I get v_germ_identity=0.643 from ANARCI
This is my distribution of lstm scores across all species I looked at
This is a plot of mouse LSTM scores against germline identity
I got this output for the sequence you provided 'v_gene': [('human', 'IGHV4-38-2*02'), 0.6428571428571429]},
This is code I used
lstm_scores = pd.read_csv(DATA_PATH/'lstm_scores.csv')
seqs = [('seq'+str(i), seq) for i, seq in enumerate(lstm_scores.seqs.values)]
# test seq
seq = [('seq1', 'QVQLKESGPGLVAPSQSLSITCTVSGFSLTGYGVNWVRQPPGKGLEWLGMIWGDGSTDYNSALKSRLSISKDNSKSQVFLKMNSLQTDDTARYYCARDGEDYDATFYWYFDVWGAGTTVTVSS')]
results = anarci(seq, scheme="aho", output=False, assign_germline=True, allowed_species=['human'])

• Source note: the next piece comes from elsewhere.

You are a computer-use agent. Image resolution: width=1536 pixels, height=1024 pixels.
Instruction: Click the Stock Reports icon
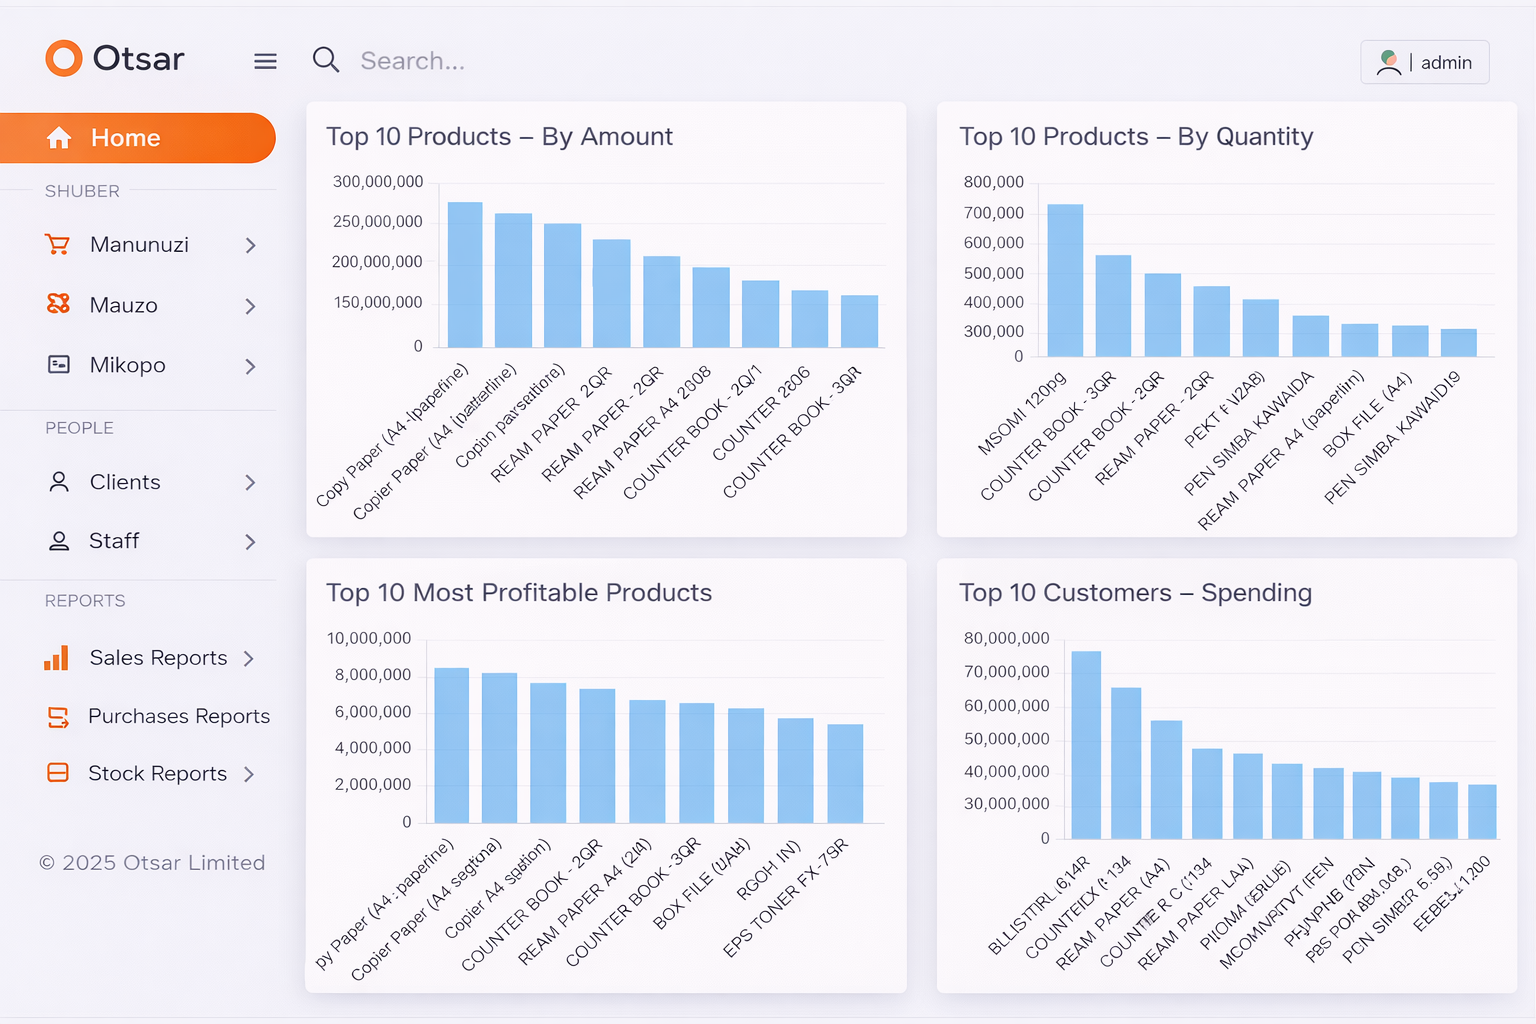tap(58, 773)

numbering, alignment_details, hit_tables = results
alignment_details
Thanks for having a look
Thanks. That's interesting, it looks like your distribution of LSTM scores is roughly in line with the publication, and your distribution of mouse germline identities is also in line with the publication. I wonder if the discrepancy comes from a bug that I think you reported where the ordering of output LSTM scores did not match the order of input sequences.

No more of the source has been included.